El negocio de los libros electrónicos es relativamente moderno. En los últimos años el Kindle de Amazon ha sido el gran dominador, pero la llegada de Apple seguro que va a transformar el mercado de arriba abajo. De hecho, la primera pregunta que tenemos que hacernos es si el iPad es realmente un ebook. Como ya hemos comentado antes el iPad ofrece muchas más posibilidades que un ebook y precisamente por eso su precio es casi del doble, por lo que las personas que quieran usarlo solo para leer, les sobra casi todo. Pero aquí es donde Apple aporta un valor añadido que se puede resumir en diseño -e incluso también marca-.
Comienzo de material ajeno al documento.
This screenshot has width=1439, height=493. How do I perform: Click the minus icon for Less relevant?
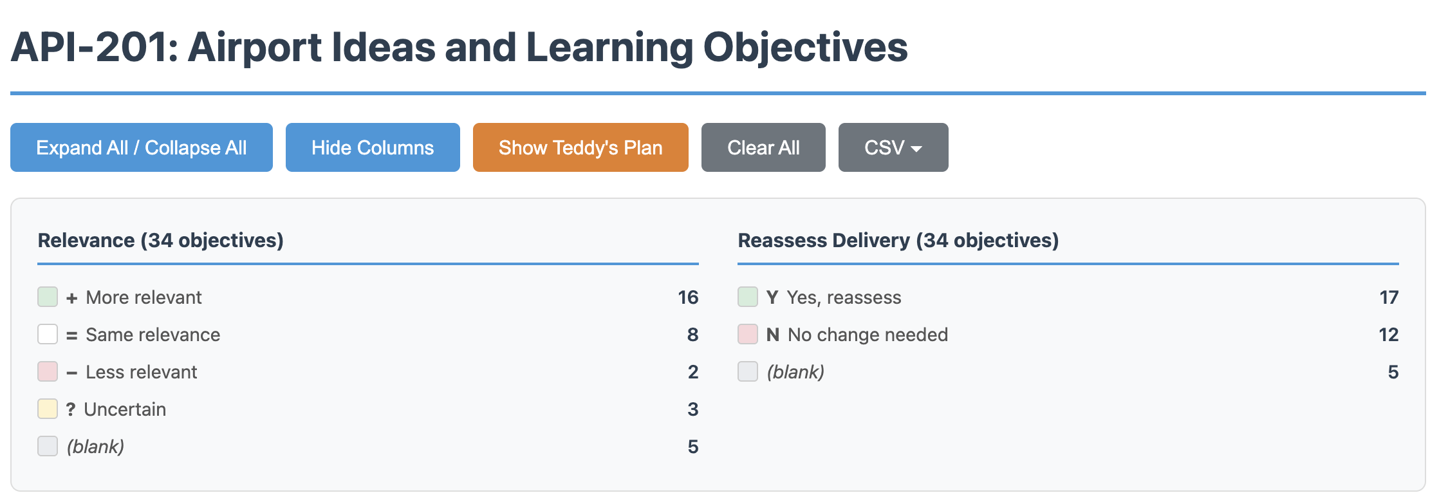71,373
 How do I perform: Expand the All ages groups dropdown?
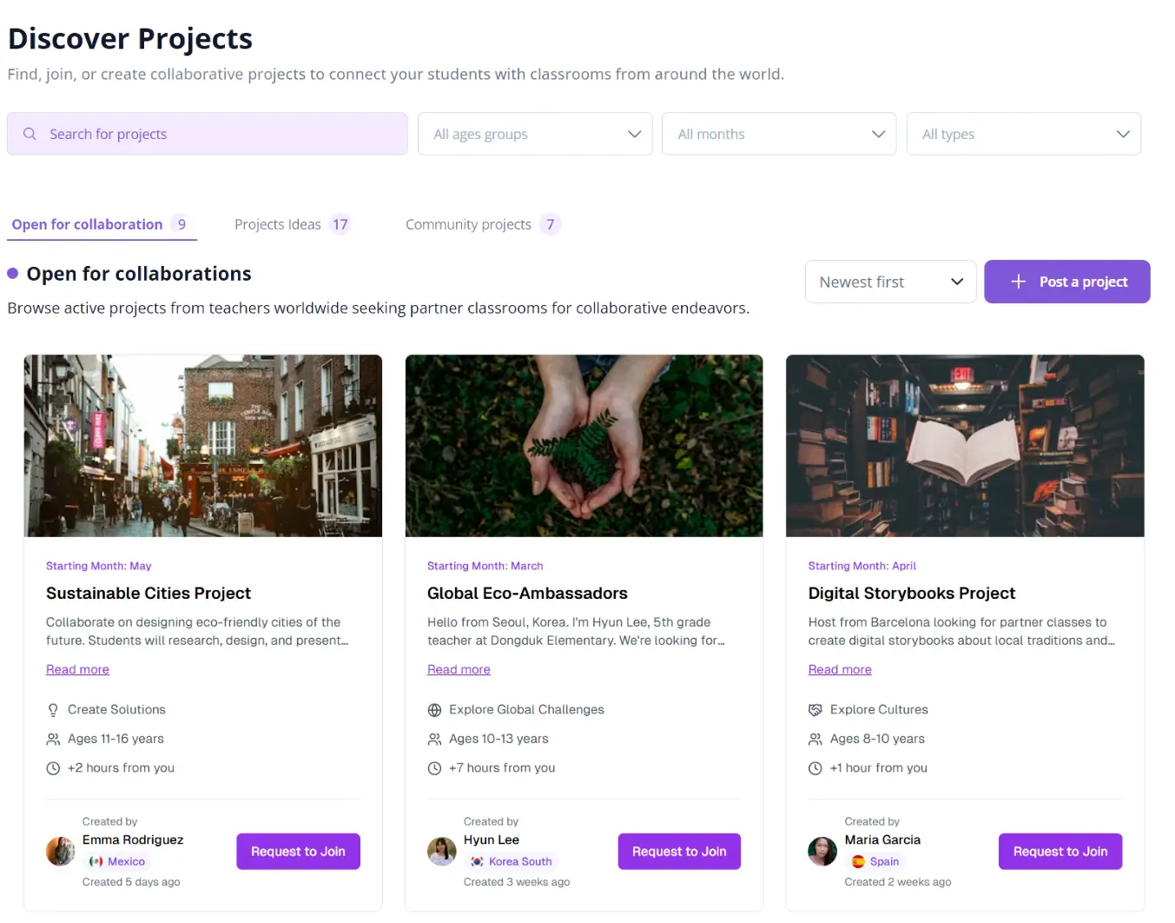tap(535, 134)
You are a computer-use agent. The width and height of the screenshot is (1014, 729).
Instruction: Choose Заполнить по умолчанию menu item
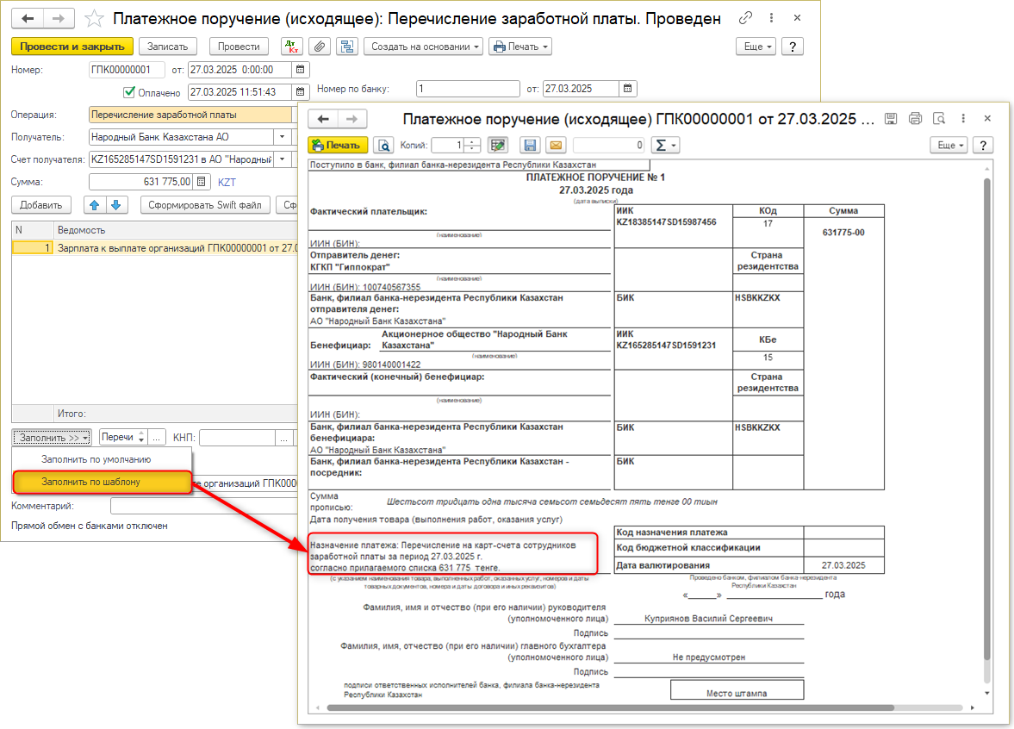[x=96, y=459]
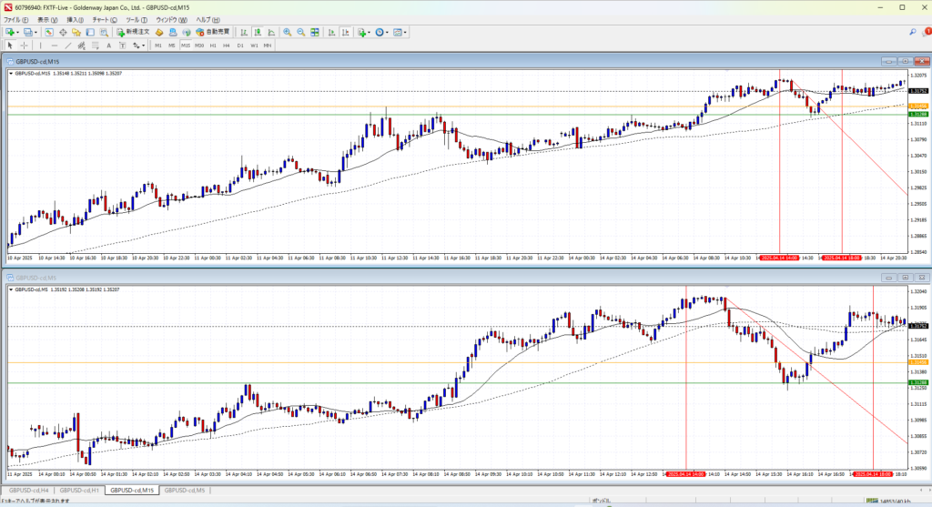Select the crosshair cursor tool

point(25,45)
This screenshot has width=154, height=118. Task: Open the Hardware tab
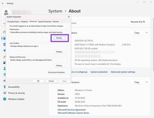24,22
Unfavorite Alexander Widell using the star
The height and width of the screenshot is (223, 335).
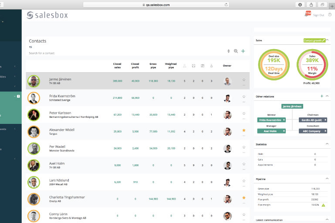click(x=244, y=130)
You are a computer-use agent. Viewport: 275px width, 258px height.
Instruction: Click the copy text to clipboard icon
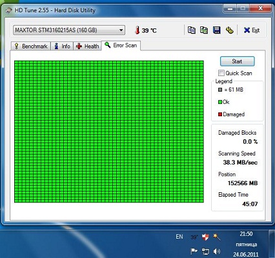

El iPad tiene algunas desventajas con respecto el Kindle, es necesaria una conexión WI-WI para poder descargar libros, pesa el doble y la batería dura unas diez horas, Kindle dura una semana…. Lo que es evidente es que la salida de este nuevo producto ha revitalizado el mercado de los eBooks. Y no solo los libros electrónicos, sino también las tablet PC, tanto Dell como Microsoft anunciaron próximos lanzamientos y Strategy Analytics estima que para 2014 este mercado moverá once mil millones de dólares.
Todo esto nos lleva a ver el modelo de negocio de Apple. Varias son las características que hacen convertirse en oro casi todo lo que crean -empezando por haber sido capaces de aprender de sus errores-. Lo primero de todo ello y fundamental es la marca, una gran ventaja competitiva. Innovación, a lo largo de todas las décadas que lleve de existencia siempre nos ha aportado elementos que se han convertido en fundamentales, con el ratón del ordenador.
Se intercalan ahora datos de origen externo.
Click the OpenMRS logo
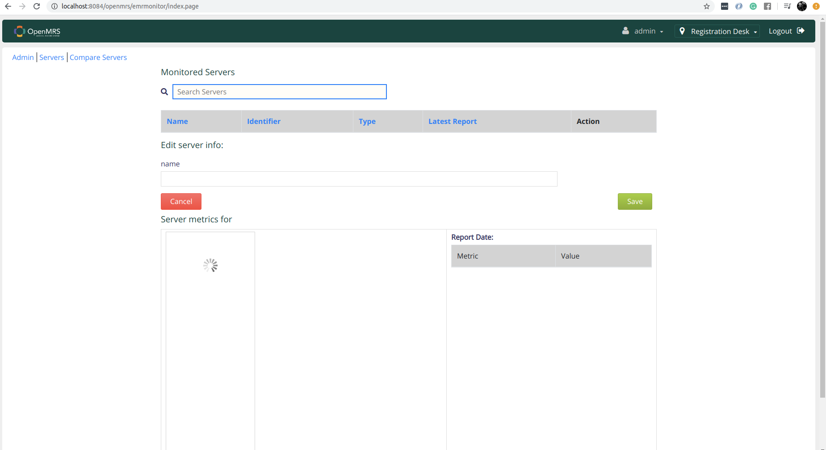Screen dimensions: 826x450 click(37, 31)
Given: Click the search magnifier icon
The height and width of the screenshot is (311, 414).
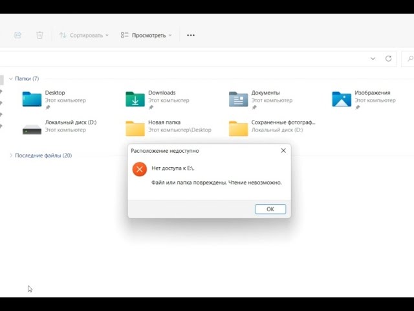Looking at the screenshot, I should coord(409,58).
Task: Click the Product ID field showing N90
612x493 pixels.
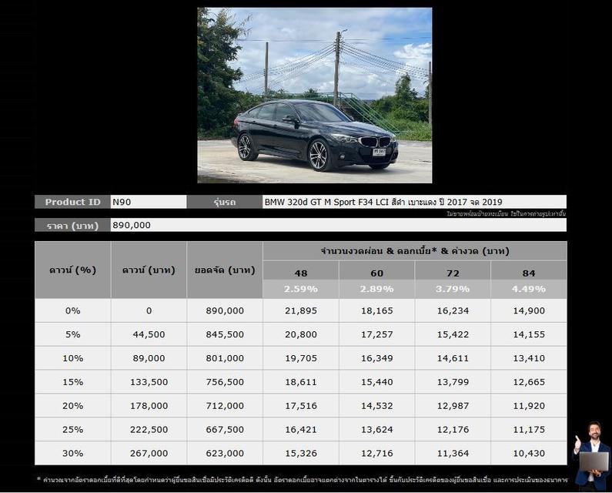Action: pos(149,202)
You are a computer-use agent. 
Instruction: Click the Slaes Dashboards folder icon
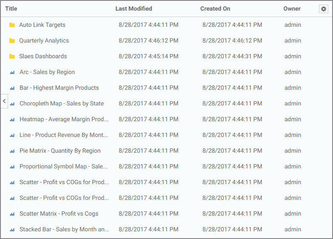pyautogui.click(x=12, y=56)
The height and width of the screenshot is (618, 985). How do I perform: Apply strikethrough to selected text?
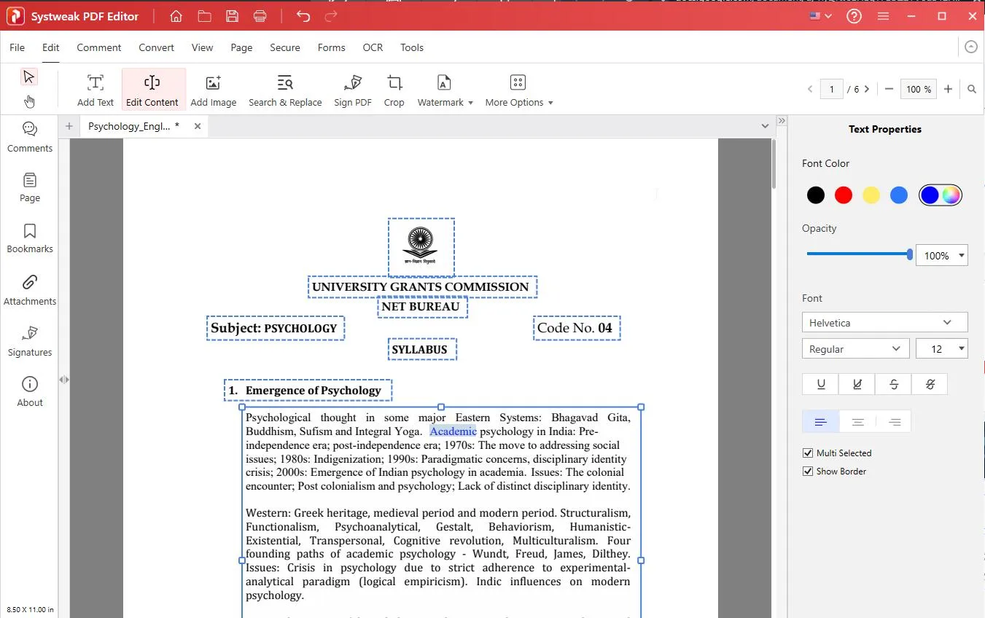click(893, 384)
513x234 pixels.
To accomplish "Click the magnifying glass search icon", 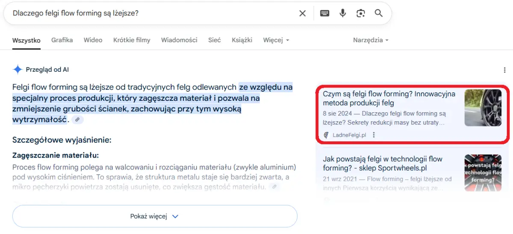I will pos(378,13).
Diseño, se podría decir que el diseño en Apple es un muy buen ejemplo de un modelo de negocio basado en la innovación de productos -y poco a poco de servicios también- a través del diseño, diseño de producto, diseño de interfaces, diseño de experiencias, etc. Según Steve Jobs “en el vocabulario de la mayoría de la gente, el diseño significa superficialidad, significa chapa; pero para mi nada puede ser más allá que el significado del diseño. El diseño es el alma fundamental de la creación hecha por el hombre”.
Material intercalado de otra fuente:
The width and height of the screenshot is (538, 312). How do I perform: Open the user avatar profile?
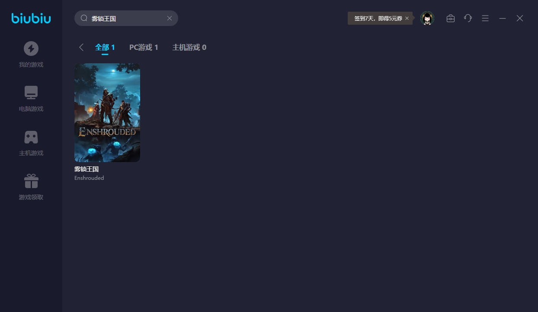tap(427, 18)
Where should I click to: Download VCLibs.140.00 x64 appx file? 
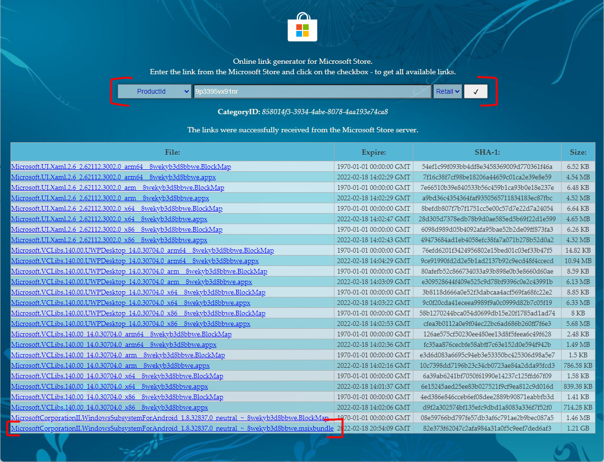(x=110, y=386)
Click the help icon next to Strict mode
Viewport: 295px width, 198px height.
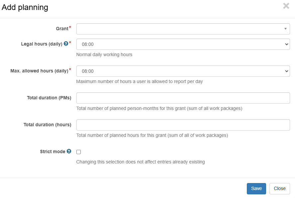pos(69,151)
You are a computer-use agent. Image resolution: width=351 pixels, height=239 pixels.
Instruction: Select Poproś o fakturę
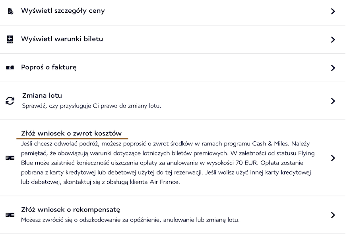click(x=49, y=67)

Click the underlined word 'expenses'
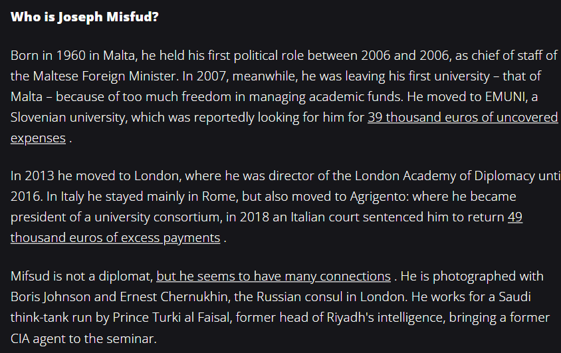pyautogui.click(x=39, y=138)
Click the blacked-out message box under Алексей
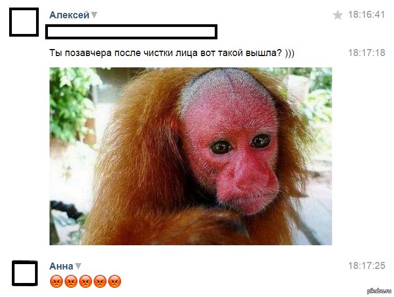This screenshot has height=297, width=394. [x=131, y=32]
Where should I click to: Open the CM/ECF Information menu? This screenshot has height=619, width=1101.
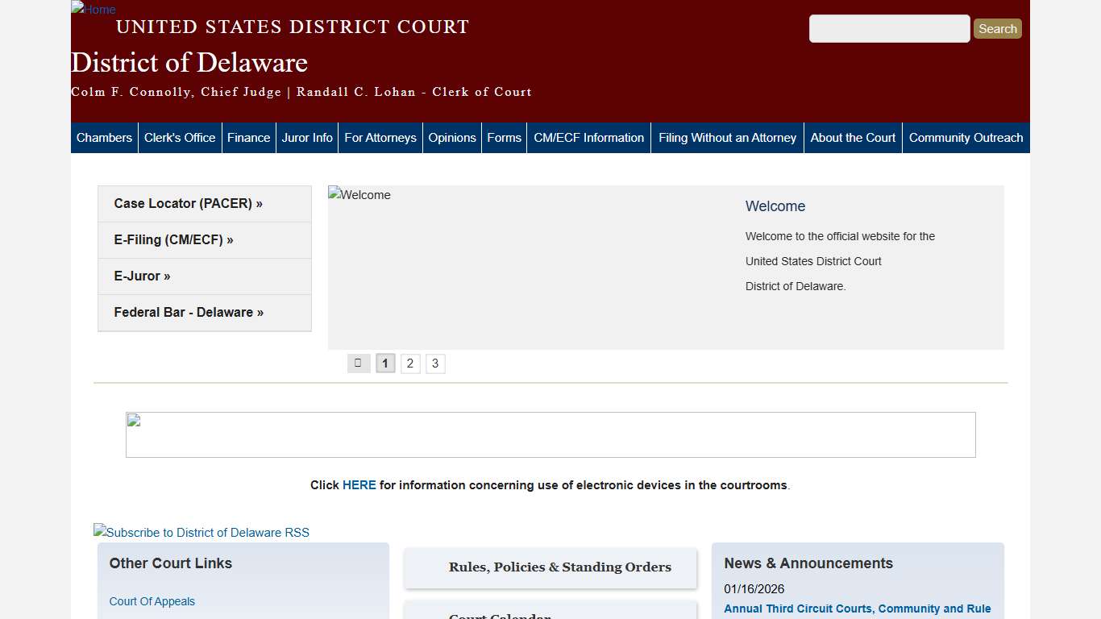pyautogui.click(x=588, y=137)
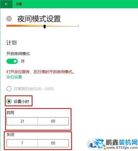Click the 开 label next to the switch
The width and height of the screenshot is (138, 151).
pos(23,61)
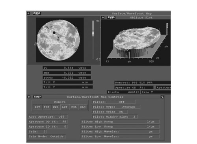Image resolution: width=197 pixels, height=144 pixels.
Task: Open the Map Controls window menu box
Action: pyautogui.click(x=29, y=97)
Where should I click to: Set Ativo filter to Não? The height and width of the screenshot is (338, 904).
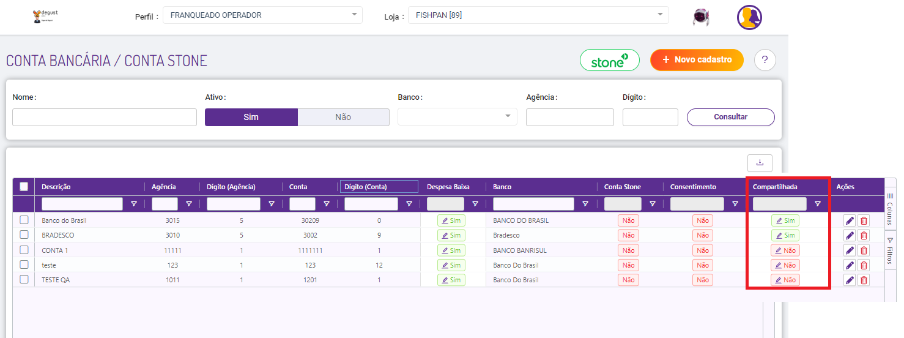pyautogui.click(x=343, y=117)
Además, Apple ha sido capaz de generar todo una ‘religión’ alrededor de sus productos, que tanto en el caso del iPhone como en el del iPad -sí, aunque acabe de salir al mercado- se traducen en multitud de aplicaciones que completan al propio aparato. Esto hace que sea todavía más atractivo.
Esta innovación tecnológica y flexibilidad, se une a un equipo directivo que, no es que se anteponga al consumidor, es que busca nuevas necesidades para él y localiza nuevos mercados. Y si además añades su fuerza financiera, su gran liquidez y la ausencia de deuda hace que sea posible hacer frente a nuevos retos. Evidentemente, no han faltado ni faltarán detractores para el iPad, como ya surgieron en el caso del iPhone, pero todo apunta a que, de nuevo, volverá a haber un antes y un después en el mercado tras este lanzamiento -o esto es por lo menos lo que han querido hacernos creer desde la propia Apple-.